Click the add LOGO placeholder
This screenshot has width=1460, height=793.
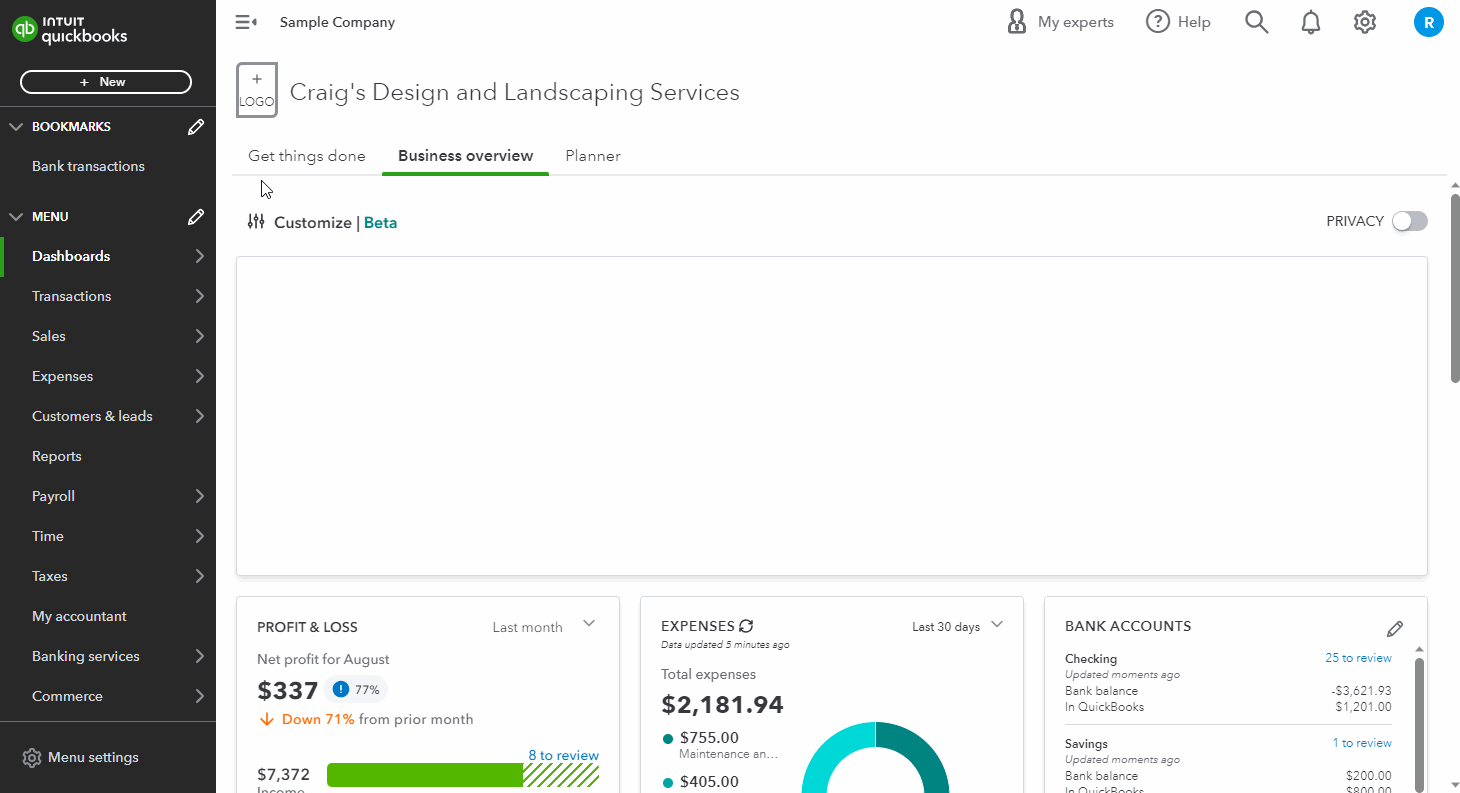pos(257,90)
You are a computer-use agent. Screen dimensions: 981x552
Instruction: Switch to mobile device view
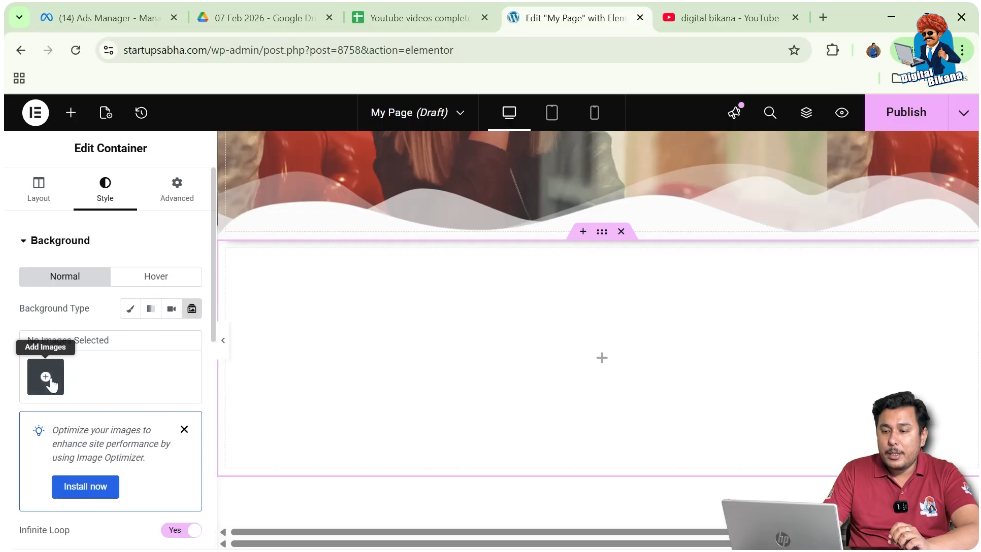tap(594, 113)
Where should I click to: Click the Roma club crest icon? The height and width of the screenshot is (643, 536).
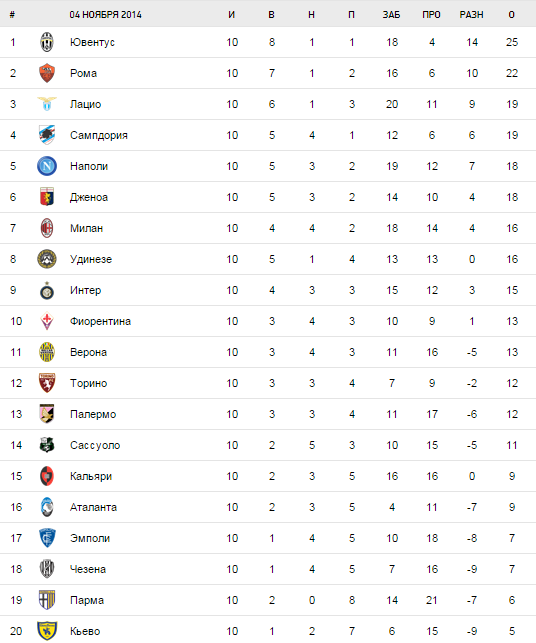pyautogui.click(x=47, y=73)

=== Exercise objective ===
With all pictures excluded, output exactly the lines from the one containing "Where should I" through the final line of the entries, inclusive.

=== Output for this task ===
Where should I click to: Click the Roma club crest icon? The height and width of the screenshot is (643, 536).
pyautogui.click(x=47, y=73)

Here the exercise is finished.